THE EXERCISE
Reproduce each of the entries below word for word, leaving nothing out.

INFORMATION SUPPLIED
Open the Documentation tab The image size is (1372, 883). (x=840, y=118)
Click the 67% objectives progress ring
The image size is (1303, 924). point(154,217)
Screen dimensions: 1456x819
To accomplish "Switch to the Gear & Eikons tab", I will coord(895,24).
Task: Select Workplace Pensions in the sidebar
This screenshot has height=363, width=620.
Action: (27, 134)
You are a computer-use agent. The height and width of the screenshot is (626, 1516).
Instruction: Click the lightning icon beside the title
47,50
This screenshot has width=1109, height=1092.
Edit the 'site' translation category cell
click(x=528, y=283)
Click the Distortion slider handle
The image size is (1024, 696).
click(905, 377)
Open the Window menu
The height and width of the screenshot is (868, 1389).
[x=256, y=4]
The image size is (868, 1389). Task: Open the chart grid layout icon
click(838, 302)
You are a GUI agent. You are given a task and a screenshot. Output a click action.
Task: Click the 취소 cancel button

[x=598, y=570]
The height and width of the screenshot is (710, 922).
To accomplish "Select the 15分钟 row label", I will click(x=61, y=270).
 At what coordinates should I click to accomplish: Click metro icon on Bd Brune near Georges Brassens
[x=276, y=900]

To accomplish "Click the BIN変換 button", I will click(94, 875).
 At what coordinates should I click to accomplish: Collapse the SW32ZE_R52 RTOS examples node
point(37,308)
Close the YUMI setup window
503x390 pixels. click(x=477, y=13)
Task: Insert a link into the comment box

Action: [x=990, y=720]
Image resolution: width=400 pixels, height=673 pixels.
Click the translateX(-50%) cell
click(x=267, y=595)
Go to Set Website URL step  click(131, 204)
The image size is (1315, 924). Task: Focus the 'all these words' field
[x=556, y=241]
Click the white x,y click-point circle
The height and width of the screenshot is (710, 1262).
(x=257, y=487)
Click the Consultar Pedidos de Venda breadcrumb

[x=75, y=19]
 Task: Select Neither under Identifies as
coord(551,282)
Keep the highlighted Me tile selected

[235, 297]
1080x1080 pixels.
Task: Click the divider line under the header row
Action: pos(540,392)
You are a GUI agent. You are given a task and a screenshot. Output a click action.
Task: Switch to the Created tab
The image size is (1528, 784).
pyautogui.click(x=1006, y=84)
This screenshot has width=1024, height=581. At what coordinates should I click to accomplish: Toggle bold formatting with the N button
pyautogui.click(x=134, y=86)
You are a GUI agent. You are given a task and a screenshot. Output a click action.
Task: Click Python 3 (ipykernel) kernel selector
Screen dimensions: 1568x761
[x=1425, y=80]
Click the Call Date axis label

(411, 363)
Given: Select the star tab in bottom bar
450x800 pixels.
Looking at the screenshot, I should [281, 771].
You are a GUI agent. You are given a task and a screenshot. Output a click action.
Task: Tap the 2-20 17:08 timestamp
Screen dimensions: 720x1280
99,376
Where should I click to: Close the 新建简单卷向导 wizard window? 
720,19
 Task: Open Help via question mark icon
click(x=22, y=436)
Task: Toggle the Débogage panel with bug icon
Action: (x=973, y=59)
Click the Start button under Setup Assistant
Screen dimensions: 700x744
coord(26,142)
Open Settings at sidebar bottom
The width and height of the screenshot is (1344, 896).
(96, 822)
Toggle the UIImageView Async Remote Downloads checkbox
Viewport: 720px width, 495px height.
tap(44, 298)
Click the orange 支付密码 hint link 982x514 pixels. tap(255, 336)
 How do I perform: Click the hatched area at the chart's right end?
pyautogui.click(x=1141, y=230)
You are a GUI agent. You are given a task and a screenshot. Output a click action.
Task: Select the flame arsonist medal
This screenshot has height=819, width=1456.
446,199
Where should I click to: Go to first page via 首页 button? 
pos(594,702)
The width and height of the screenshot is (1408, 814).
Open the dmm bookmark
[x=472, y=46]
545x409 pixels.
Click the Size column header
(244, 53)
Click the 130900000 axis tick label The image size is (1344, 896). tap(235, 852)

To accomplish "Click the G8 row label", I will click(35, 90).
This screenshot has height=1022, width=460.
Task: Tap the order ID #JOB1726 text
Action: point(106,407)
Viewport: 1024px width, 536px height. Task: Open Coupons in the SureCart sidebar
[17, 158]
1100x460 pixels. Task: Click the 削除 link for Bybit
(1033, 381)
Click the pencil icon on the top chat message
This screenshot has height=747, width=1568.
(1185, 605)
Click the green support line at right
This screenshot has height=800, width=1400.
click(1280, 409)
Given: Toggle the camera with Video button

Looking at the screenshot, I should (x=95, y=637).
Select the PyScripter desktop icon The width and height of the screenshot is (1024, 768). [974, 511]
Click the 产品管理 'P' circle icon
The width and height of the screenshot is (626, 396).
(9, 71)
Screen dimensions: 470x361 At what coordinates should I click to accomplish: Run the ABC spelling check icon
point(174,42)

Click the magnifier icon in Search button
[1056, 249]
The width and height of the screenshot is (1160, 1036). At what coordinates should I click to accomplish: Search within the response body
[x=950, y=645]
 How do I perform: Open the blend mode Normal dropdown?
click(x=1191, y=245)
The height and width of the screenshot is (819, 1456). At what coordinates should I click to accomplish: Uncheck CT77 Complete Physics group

WORKED SOLUTION
Open the Documentation tab The image size is (1372, 883). (x=840, y=118)
Click the 67% objectives progress ring
The image size is (1303, 924). point(154,217)
Screen dimensions: 1456x819
To accomplish "Switch to the Gear & Eikons tab", I will coord(895,24).
Task: Select Workplace Pensions in the sidebar
This screenshot has height=363, width=620.
Action: (27, 134)
You are a computer-use agent. The height and width of the screenshot is (626, 1516).
Instruction: Click the lightning icon beside the title
47,50
This screenshot has width=1109, height=1092.
Edit the 'site' translation category cell
click(x=528, y=283)
Click the Distortion slider handle
The image size is (1024, 696).
click(905, 377)
Open the Window menu
The height and width of the screenshot is (868, 1389).
[x=256, y=4]
The image size is (868, 1389). Task: Open the chart grid layout icon
click(838, 302)
You are a GUI agent. You are given a task and a screenshot. Output a click action.
Task: Click the 취소 cancel button

[x=598, y=570]
The height and width of the screenshot is (710, 922).
To accomplish "Select the 15分钟 row label", I will click(x=61, y=270).
 At what coordinates should I click to accomplish: Click metro icon on Bd Brune near Georges Brassens
[x=276, y=900]

To accomplish "Click the BIN変換 button", I will click(94, 875).
 At what coordinates should I click to accomplish: Collapse the SW32ZE_R52 RTOS examples node
point(37,308)
Close the YUMI setup window
503x390 pixels. click(x=477, y=13)
Task: Insert a link into the comment box

Action: [x=990, y=720]
Image resolution: width=400 pixels, height=673 pixels.
Click the translateX(-50%) cell
click(x=267, y=595)
Go to Set Website URL step  click(131, 204)
The image size is (1315, 924). Task: Focus the 'all these words' field
[x=556, y=241]
Click the white x,y click-point circle
The height and width of the screenshot is (710, 1262).
(x=257, y=487)
Click the Consultar Pedidos de Venda breadcrumb

[x=75, y=19]
 Task: Select Neither under Identifies as
coord(551,282)
Keep the highlighted Me tile selected

[235, 297]
1080x1080 pixels.
Task: Click the divider line under the header row
Action: pos(540,392)
You are a GUI agent. You are given a task and a screenshot. Output a click action.
Task: Switch to the Created tab
The image size is (1528, 784).
pyautogui.click(x=1006, y=84)
This screenshot has width=1024, height=581. At what coordinates should I click to accomplish: Toggle bold formatting with the N button
pyautogui.click(x=134, y=86)
You are a GUI agent. You are given a task and a screenshot. Output a click action.
Task: Click Python 3 (ipykernel) kernel selector
Screen dimensions: 1568x761
[x=1425, y=80]
Click the Call Date axis label

(411, 363)
Given: Select the star tab in bottom bar
450x800 pixels.
Looking at the screenshot, I should [281, 771].
You are a GUI agent. You are given a task and a screenshot. Output a click action.
Task: Tap the 2-20 17:08 timestamp
Screen dimensions: 720x1280
99,376
Where should I click to: Close the 新建简单卷向导 wizard window? 
720,19
 Task: Open Help via question mark icon
click(x=22, y=436)
Task: Toggle the Débogage panel with bug icon
Action: (x=973, y=59)
Click the Start button under Setup Assistant
Screen dimensions: 700x744
coord(26,142)
Open Settings at sidebar bottom
The width and height of the screenshot is (1344, 896).
(96, 822)
Toggle the UIImageView Async Remote Downloads checkbox
Viewport: 720px width, 495px height.
tap(44, 298)
Click the orange 支付密码 hint link 982x514 pixels. tap(255, 336)
 How do I perform: Click the hatched area at the chart's right end?
pyautogui.click(x=1141, y=230)
You are a GUI agent. You are given a task and a screenshot. Output a click action.
Task: Select the flame arsonist medal
This screenshot has height=819, width=1456.
446,199
Where should I click to: Go to first page via 首页 button? 
pos(594,702)
The width and height of the screenshot is (1408, 814).
Open the dmm bookmark
[x=472, y=46]
545x409 pixels.
Click the Size column header
(244, 53)
Click the 130900000 axis tick label The image size is (1344, 896). tap(235, 852)

To accomplish "Click the G8 row label", I will click(35, 90).
This screenshot has height=1022, width=460.
Task: Tap the order ID #JOB1726 text
Action: point(106,407)
Viewport: 1024px width, 536px height. Task: Open Coupons in the SureCart sidebar
[17, 158]
1100x460 pixels. Task: Click the 削除 link for Bybit
(1033, 381)
Click the pencil icon on the top chat message
This screenshot has height=747, width=1568.
(1185, 605)
Click the green support line at right
This screenshot has height=800, width=1400.
click(1280, 409)
Given: Toggle the camera with Video button

Looking at the screenshot, I should (x=95, y=637).
Select the PyScripter desktop icon The width and height of the screenshot is (1024, 768). [974, 511]
Click the 产品管理 'P' circle icon
The width and height of the screenshot is (626, 396).
(9, 71)
Screen dimensions: 470x361 At what coordinates should I click to accomplish: Run the ABC spelling check icon
point(174,42)

Click the magnifier icon in Search button
[1056, 249]
The width and height of the screenshot is (1160, 1036). At what coordinates should I click to accomplish: Search within the response body
[x=950, y=645]
 How do I perform: Open the blend mode Normal dropdown?
click(x=1191, y=245)
The height and width of the screenshot is (819, 1456). At what coordinates should I click to accomplish: Uncheck CT77 Complete Physics group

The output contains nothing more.